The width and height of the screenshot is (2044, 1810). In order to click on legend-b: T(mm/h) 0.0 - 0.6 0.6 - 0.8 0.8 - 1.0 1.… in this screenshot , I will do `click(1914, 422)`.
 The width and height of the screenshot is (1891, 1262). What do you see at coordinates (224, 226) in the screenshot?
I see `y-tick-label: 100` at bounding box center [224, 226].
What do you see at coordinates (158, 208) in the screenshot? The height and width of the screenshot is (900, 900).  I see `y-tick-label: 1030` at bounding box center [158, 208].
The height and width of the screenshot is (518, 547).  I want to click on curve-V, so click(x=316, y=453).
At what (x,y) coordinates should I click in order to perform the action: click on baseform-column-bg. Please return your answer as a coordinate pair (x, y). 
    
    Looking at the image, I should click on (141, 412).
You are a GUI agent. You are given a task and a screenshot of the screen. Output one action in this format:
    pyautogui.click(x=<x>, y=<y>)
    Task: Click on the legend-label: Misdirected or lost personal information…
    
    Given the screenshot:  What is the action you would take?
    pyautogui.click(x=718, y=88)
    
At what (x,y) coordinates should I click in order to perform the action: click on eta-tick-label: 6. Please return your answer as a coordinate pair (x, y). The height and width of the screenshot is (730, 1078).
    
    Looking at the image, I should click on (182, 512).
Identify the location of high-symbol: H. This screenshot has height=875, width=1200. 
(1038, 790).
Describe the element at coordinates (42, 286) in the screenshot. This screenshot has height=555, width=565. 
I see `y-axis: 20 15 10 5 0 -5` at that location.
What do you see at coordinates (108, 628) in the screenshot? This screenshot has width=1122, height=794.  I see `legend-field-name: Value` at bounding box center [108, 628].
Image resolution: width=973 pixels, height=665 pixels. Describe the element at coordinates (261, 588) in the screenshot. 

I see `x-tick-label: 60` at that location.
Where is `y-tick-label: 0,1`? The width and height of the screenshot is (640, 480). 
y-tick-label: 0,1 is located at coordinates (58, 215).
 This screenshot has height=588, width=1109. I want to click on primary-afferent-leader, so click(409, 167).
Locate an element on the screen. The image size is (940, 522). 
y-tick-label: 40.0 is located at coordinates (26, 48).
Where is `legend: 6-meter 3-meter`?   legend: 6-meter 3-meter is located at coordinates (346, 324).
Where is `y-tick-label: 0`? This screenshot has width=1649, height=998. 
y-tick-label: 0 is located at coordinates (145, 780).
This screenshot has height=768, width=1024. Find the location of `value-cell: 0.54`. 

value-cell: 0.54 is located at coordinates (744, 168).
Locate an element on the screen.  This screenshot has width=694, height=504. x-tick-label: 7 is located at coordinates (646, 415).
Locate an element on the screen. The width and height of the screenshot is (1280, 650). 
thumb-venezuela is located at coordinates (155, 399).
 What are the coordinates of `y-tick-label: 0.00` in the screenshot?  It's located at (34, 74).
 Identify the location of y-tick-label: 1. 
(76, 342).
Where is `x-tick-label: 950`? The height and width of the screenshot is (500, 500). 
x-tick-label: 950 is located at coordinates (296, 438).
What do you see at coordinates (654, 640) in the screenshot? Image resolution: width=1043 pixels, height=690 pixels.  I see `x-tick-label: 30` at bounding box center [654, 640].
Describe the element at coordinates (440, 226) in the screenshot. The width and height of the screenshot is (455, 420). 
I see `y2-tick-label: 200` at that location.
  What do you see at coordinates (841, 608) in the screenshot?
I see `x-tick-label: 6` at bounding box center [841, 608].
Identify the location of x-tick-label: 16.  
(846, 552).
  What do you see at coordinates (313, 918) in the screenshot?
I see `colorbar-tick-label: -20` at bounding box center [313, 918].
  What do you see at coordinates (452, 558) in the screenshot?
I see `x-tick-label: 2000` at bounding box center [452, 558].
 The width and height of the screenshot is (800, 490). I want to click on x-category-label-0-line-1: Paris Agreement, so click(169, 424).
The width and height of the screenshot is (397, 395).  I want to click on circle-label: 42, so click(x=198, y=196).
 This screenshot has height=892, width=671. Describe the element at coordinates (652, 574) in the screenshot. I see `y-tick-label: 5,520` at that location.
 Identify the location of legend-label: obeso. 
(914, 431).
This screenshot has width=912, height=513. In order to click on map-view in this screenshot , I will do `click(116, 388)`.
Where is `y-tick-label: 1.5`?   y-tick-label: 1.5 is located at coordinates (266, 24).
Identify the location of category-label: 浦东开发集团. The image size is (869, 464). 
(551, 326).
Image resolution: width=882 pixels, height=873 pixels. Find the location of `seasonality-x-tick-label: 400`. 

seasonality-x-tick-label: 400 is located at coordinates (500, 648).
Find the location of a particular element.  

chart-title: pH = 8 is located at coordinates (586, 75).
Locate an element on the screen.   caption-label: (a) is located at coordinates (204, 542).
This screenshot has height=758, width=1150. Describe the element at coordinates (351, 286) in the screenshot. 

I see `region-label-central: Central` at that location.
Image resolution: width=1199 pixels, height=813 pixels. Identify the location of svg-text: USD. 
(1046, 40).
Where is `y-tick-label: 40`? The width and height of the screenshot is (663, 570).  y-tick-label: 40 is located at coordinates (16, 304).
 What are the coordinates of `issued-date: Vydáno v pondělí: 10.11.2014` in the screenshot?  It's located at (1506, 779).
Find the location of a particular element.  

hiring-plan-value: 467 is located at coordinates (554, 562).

▸ PROBLEM TO SOLVE
Reproduce each line of the material above verbatim, in its original order.

▸ EXERCISE RESPONSE
The width and height of the screenshot is (2044, 1810). In order to click on legend-b: T(mm/h) 0.0 - 0.6 0.6 - 0.8 0.8 - 1.0 1.… in this screenshot , I will do `click(1914, 422)`.
 The width and height of the screenshot is (1891, 1262). What do you see at coordinates (224, 226) in the screenshot?
I see `y-tick-label: 100` at bounding box center [224, 226].
What do you see at coordinates (158, 208) in the screenshot? The height and width of the screenshot is (900, 900).  I see `y-tick-label: 1030` at bounding box center [158, 208].
The height and width of the screenshot is (518, 547).  I want to click on curve-V, so click(x=316, y=453).
At what (x,y) coordinates should I click in order to perform the action: click on baseform-column-bg. Please return your answer as a coordinate pair (x, y). 
    
    Looking at the image, I should click on (141, 412).
You are a GUI agent. You are given a task and a screenshot of the screen. Output one action in this format:
    pyautogui.click(x=<x>, y=<y>)
    Task: Click on the legend-label: Misdirected or lost personal information…
    
    Given the screenshot:  What is the action you would take?
    pyautogui.click(x=718, y=88)
    
At what (x,y) coordinates should I click in order to perform the action: click on eta-tick-label: 6. Please return your answer as a coordinate pair (x, y). The height and width of the screenshot is (730, 1078).
    
    Looking at the image, I should click on (182, 512).
Identify the location of high-symbol: H. This screenshot has height=875, width=1200. 
(1038, 790).
Describe the element at coordinates (42, 286) in the screenshot. This screenshot has height=555, width=565. 
I see `y-axis: 20 15 10 5 0 -5` at that location.
What do you see at coordinates (108, 628) in the screenshot? This screenshot has width=1122, height=794.  I see `legend-field-name: Value` at bounding box center [108, 628].
Image resolution: width=973 pixels, height=665 pixels. Describe the element at coordinates (261, 588) in the screenshot. 

I see `x-tick-label: 60` at that location.
Where is `y-tick-label: 0,1`? The width and height of the screenshot is (640, 480). 
y-tick-label: 0,1 is located at coordinates (58, 215).
 This screenshot has height=588, width=1109. I want to click on primary-afferent-leader, so click(409, 167).
Locate an element on the screen. The image size is (940, 522). 
y-tick-label: 40.0 is located at coordinates (26, 48).
Where is `legend: 6-meter 3-meter`?   legend: 6-meter 3-meter is located at coordinates (346, 324).
Where is `y-tick-label: 0`? This screenshot has width=1649, height=998. 
y-tick-label: 0 is located at coordinates (145, 780).
This screenshot has height=768, width=1024. Find the location of `value-cell: 0.54`. 

value-cell: 0.54 is located at coordinates (744, 168).
Locate an element on the screen.  This screenshot has width=694, height=504. x-tick-label: 7 is located at coordinates (646, 415).
Locate an element on the screen. The width and height of the screenshot is (1280, 650). 
thumb-venezuela is located at coordinates (155, 399).
 What are the coordinates of `y-tick-label: 0.00` in the screenshot?  It's located at (34, 74).
 Identify the location of y-tick-label: 1. 
(76, 342).
Where is `x-tick-label: 950`? The height and width of the screenshot is (500, 500). 
x-tick-label: 950 is located at coordinates (296, 438).
What do you see at coordinates (654, 640) in the screenshot? Image resolution: width=1043 pixels, height=690 pixels.  I see `x-tick-label: 30` at bounding box center [654, 640].
Describe the element at coordinates (440, 226) in the screenshot. The width and height of the screenshot is (455, 420). 
I see `y2-tick-label: 200` at that location.
  What do you see at coordinates (841, 608) in the screenshot?
I see `x-tick-label: 6` at bounding box center [841, 608].
Identify the location of x-tick-label: 16.  
(846, 552).
  What do you see at coordinates (313, 918) in the screenshot?
I see `colorbar-tick-label: -20` at bounding box center [313, 918].
  What do you see at coordinates (452, 558) in the screenshot?
I see `x-tick-label: 2000` at bounding box center [452, 558].
 The width and height of the screenshot is (800, 490). I want to click on x-category-label-0-line-1: Paris Agreement, so click(169, 424).
The width and height of the screenshot is (397, 395).  I want to click on circle-label: 42, so click(x=198, y=196).
 This screenshot has height=892, width=671. Describe the element at coordinates (652, 574) in the screenshot. I see `y-tick-label: 5,520` at that location.
 Identify the location of legend-label: obeso. 
(914, 431).
This screenshot has width=912, height=513. In order to click on map-view in this screenshot , I will do `click(116, 388)`.
Where is `y-tick-label: 1.5`?   y-tick-label: 1.5 is located at coordinates (266, 24).
Identify the location of category-label: 浦东开发集团. The image size is (869, 464). 
(551, 326).
Image resolution: width=882 pixels, height=873 pixels. Find the location of `seasonality-x-tick-label: 400`. 

seasonality-x-tick-label: 400 is located at coordinates (500, 648).
Find the location of a particular element.  

chart-title: pH = 8 is located at coordinates (586, 75).
Locate an element on the screen.   caption-label: (a) is located at coordinates (204, 542).
This screenshot has height=758, width=1150. Describe the element at coordinates (351, 286) in the screenshot. 

I see `region-label-central: Central` at that location.
Image resolution: width=1199 pixels, height=813 pixels. Identify the location of svg-text: USD. 
(1046, 40).
Where is `y-tick-label: 40`? The width and height of the screenshot is (663, 570).  y-tick-label: 40 is located at coordinates (16, 304).
 What are the coordinates of `issued-date: Vydáno v pondělí: 10.11.2014` in the screenshot?  It's located at (1506, 779).
Find the location of a particular element.  

hiring-plan-value: 467 is located at coordinates (554, 562).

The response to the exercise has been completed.